Materials provided:

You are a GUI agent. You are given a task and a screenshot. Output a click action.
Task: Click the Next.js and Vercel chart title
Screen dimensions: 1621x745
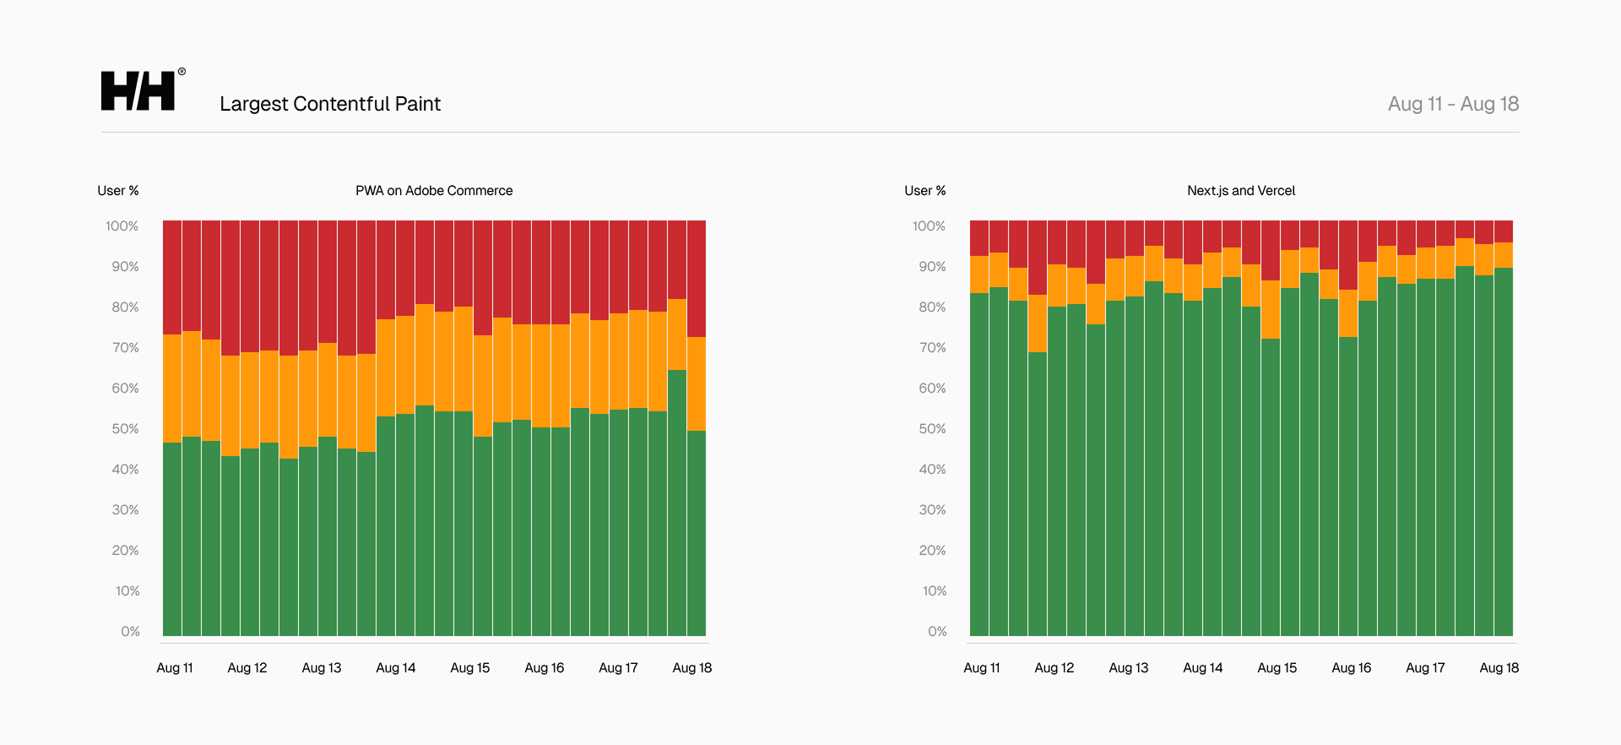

...

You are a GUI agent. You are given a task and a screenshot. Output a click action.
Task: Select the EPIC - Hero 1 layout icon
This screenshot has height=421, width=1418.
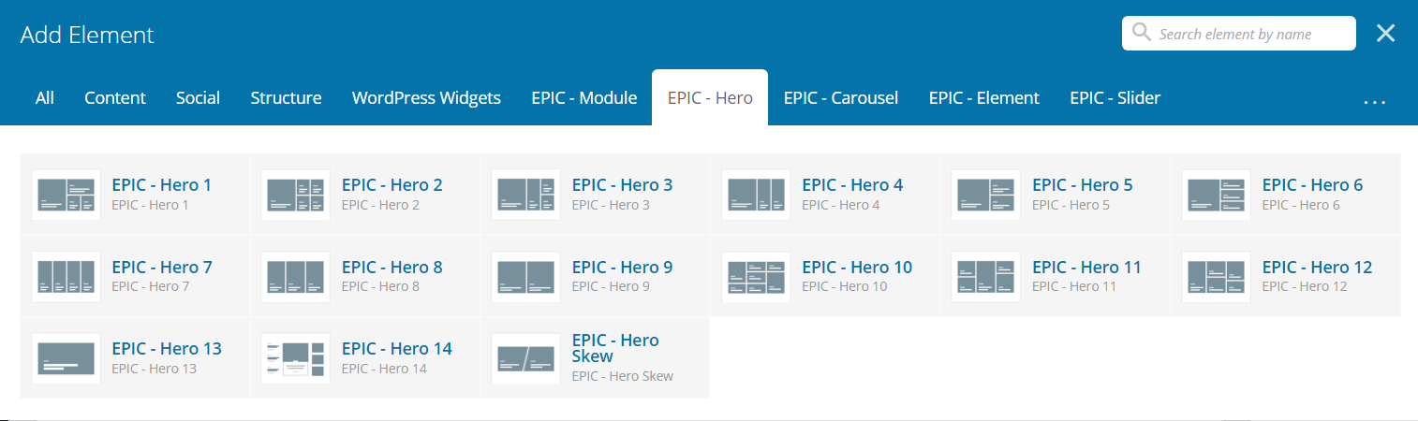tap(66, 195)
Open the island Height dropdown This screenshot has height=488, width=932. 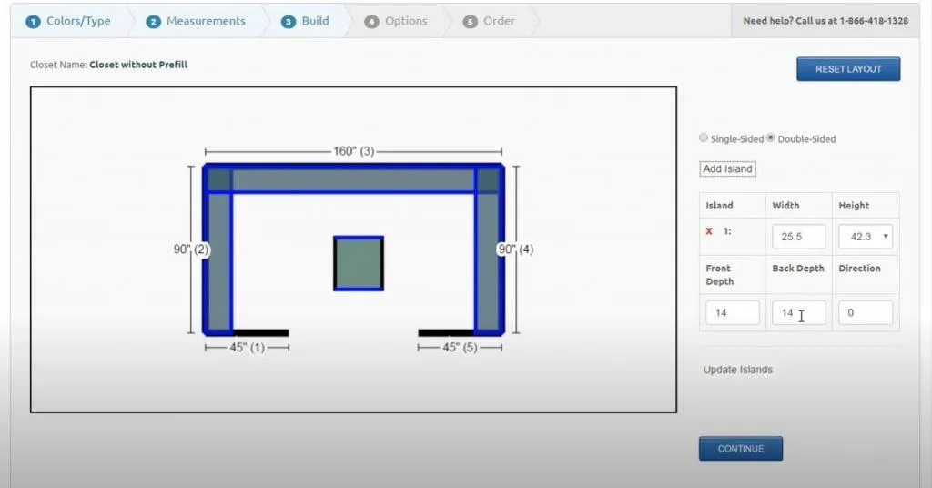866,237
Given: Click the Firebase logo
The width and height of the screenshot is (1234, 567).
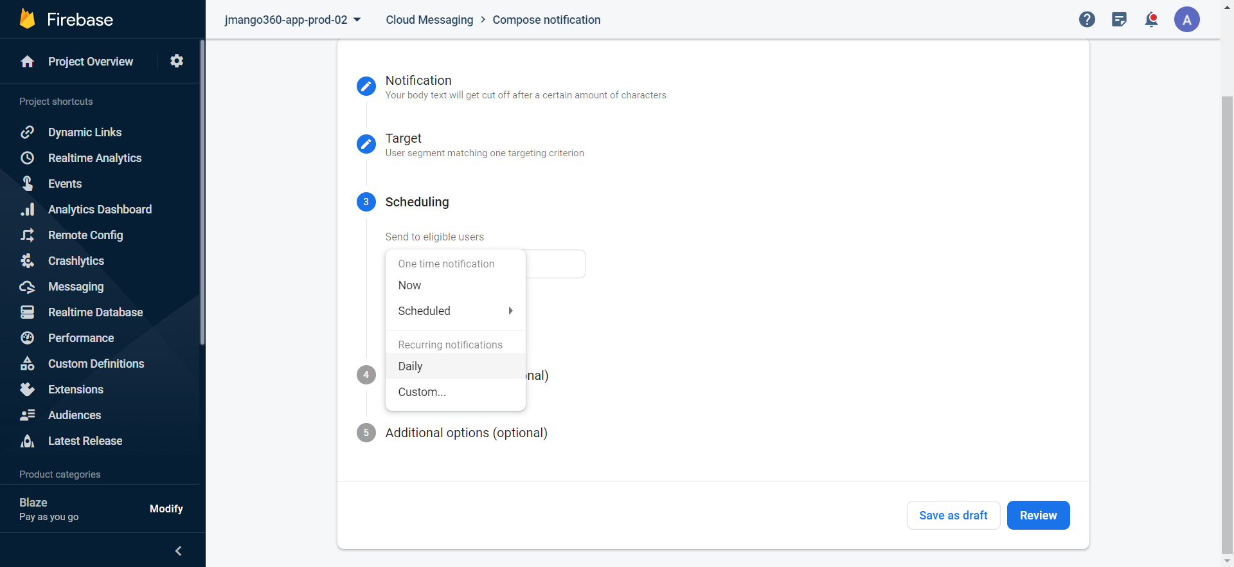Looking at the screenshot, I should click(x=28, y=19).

To do:
Taking the entries above, restate exactly those lines that fall between the line with "Task: Click the" and the line with "Screen dimensions: 1621x745", keeping both of those lines too.

Answer below:
Task: Click the Next.js and Vercel chart title
Screen dimensions: 1621x745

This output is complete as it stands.